## WORK TASK
Begin at the line containing "This screenshot has width=1154, height=692." and retype each line through the end of the records exactly. Include nothing else and no pictures.

┌─ STORED DATA

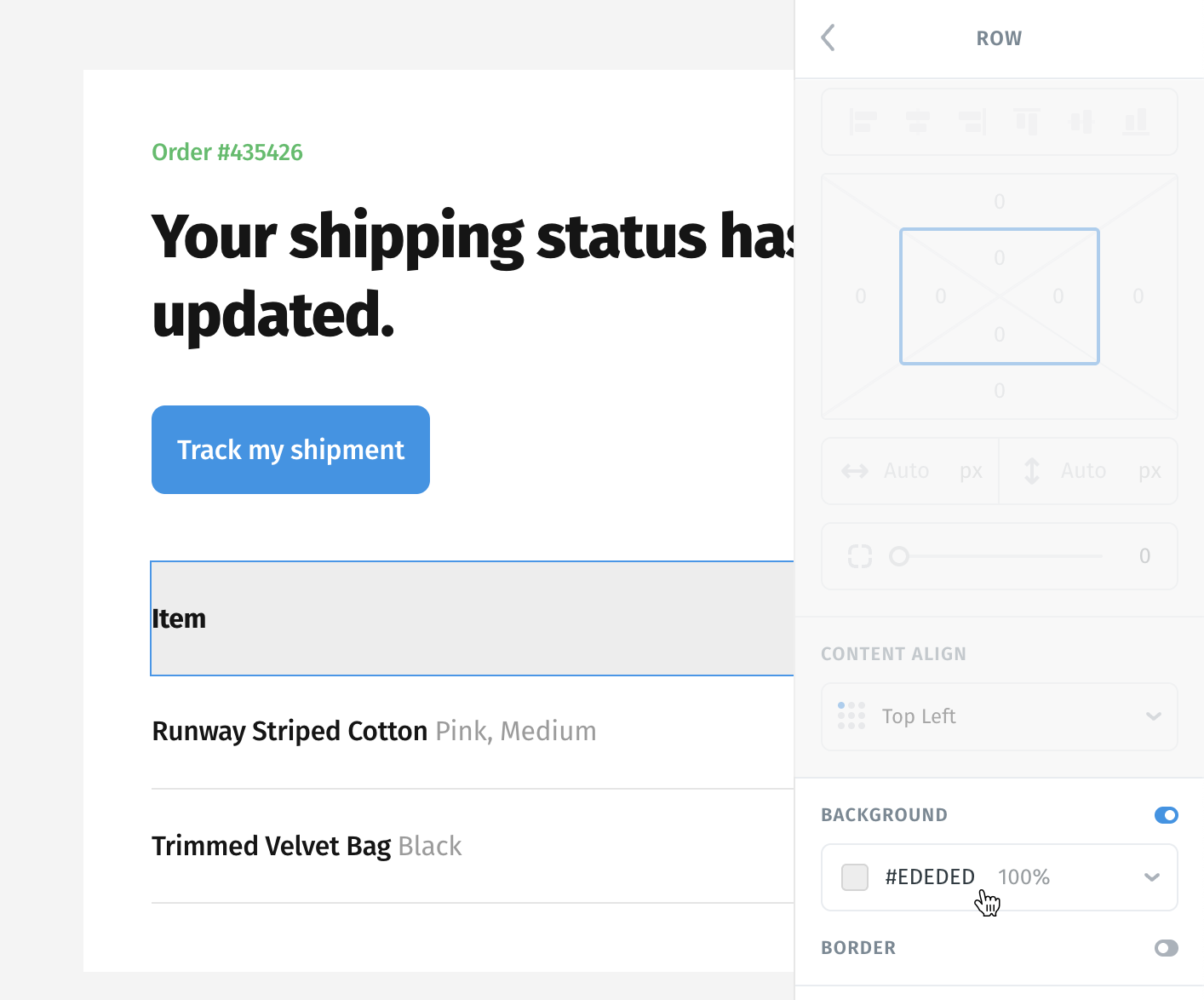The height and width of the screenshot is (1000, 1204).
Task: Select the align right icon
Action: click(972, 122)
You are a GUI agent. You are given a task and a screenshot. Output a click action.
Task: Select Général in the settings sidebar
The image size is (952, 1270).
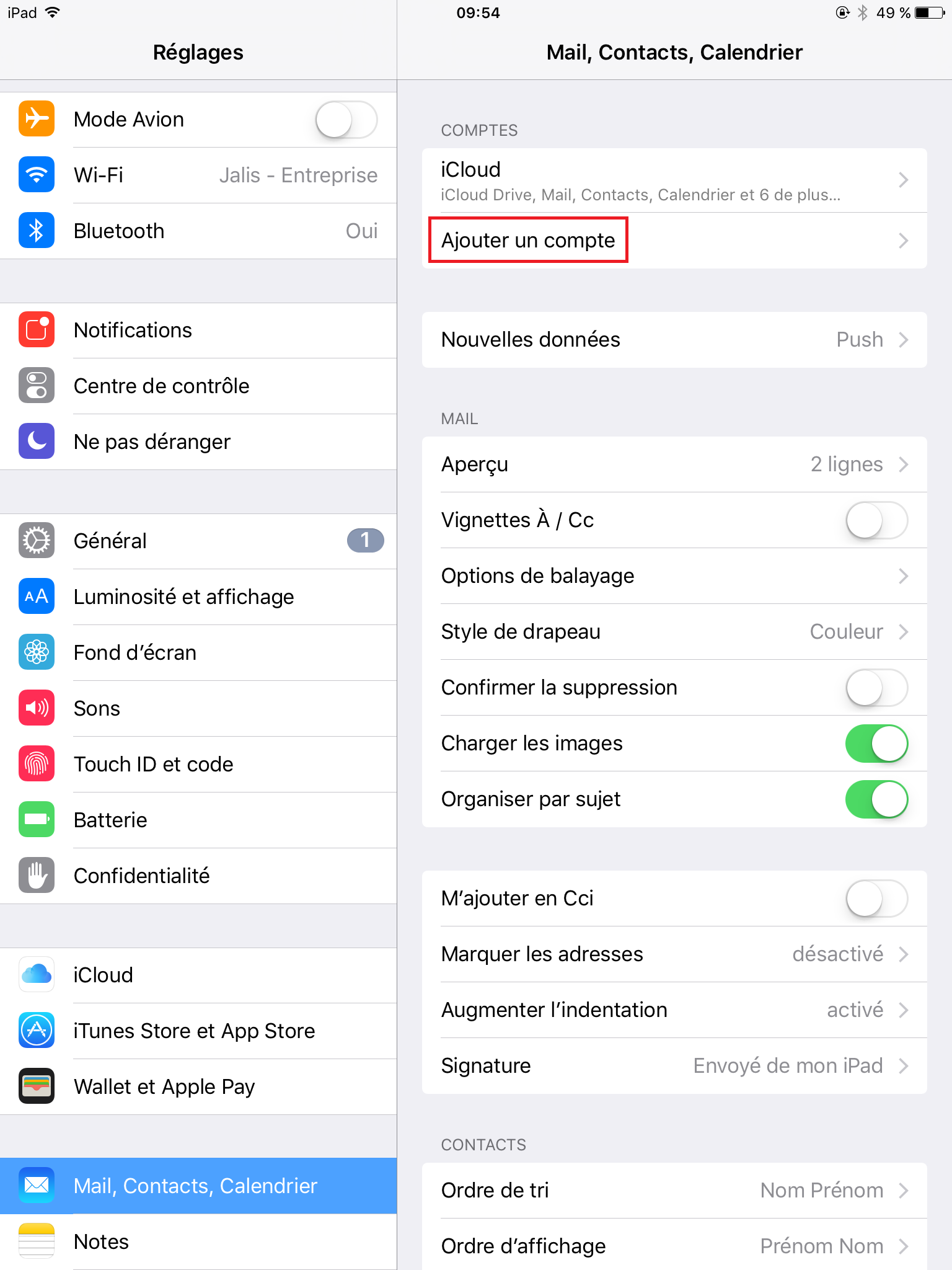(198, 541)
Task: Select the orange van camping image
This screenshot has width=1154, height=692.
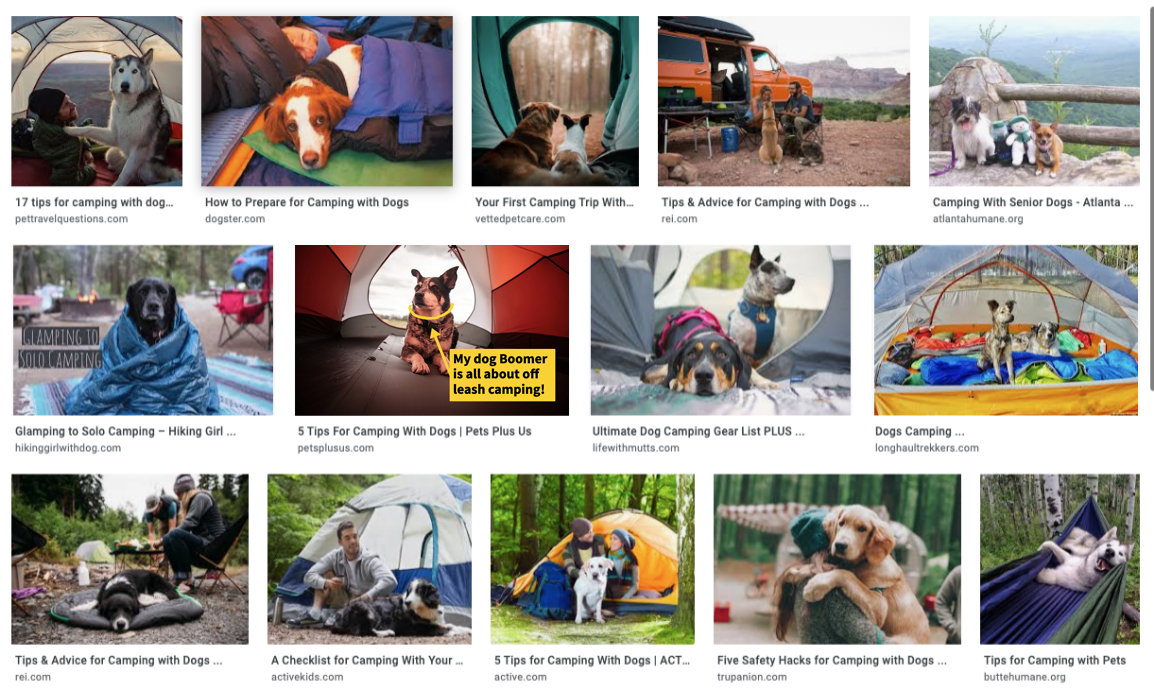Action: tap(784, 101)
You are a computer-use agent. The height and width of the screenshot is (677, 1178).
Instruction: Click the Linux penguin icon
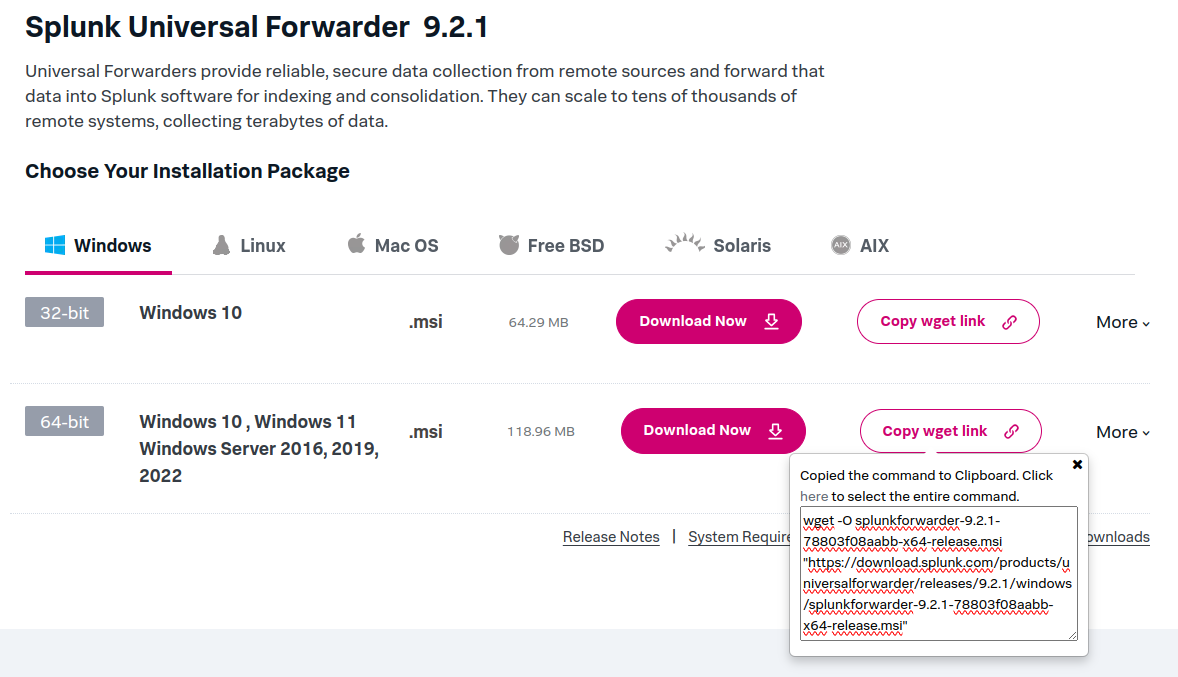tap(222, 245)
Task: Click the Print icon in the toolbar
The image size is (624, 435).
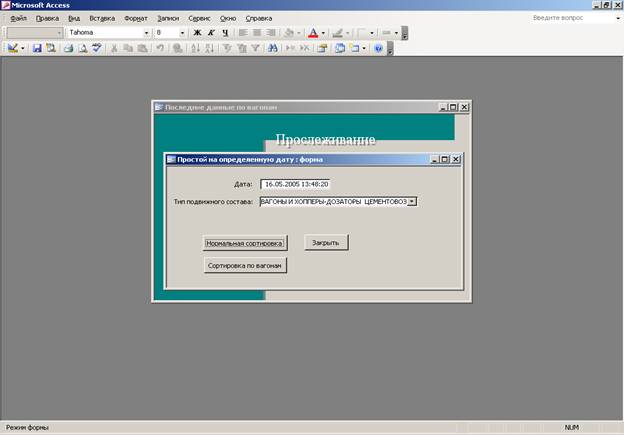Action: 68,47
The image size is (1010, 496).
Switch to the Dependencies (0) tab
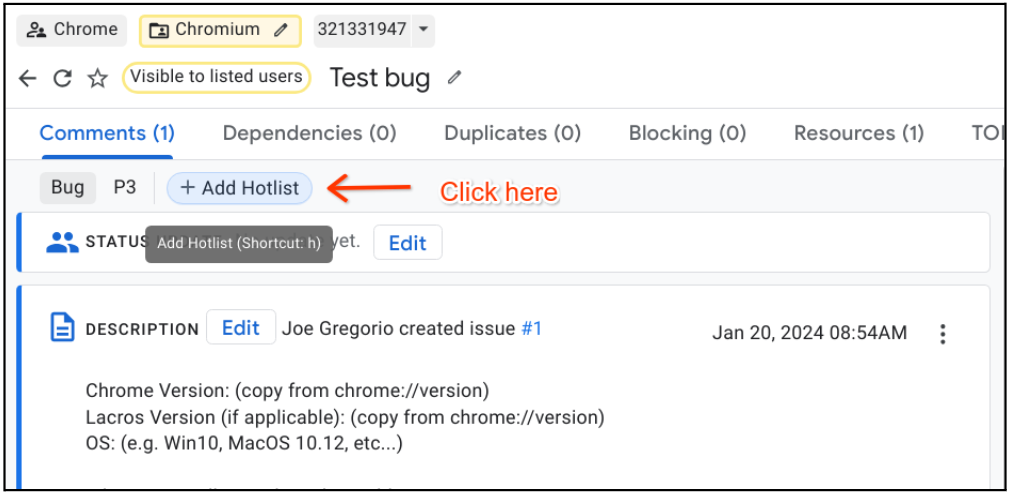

└─

## RESPONSE TO THIS TASK
This screenshot has width=1154, height=692.
Action: tap(784, 101)
You are a computer-use agent. The height and width of the screenshot is (677, 1178).
Instruction: Click the Linux penguin icon
tap(222, 245)
Task: Click the Print icon in the toolbar
The image size is (624, 435).
Action: 68,47
The image size is (1010, 496).
Switch to the Dependencies (0) tab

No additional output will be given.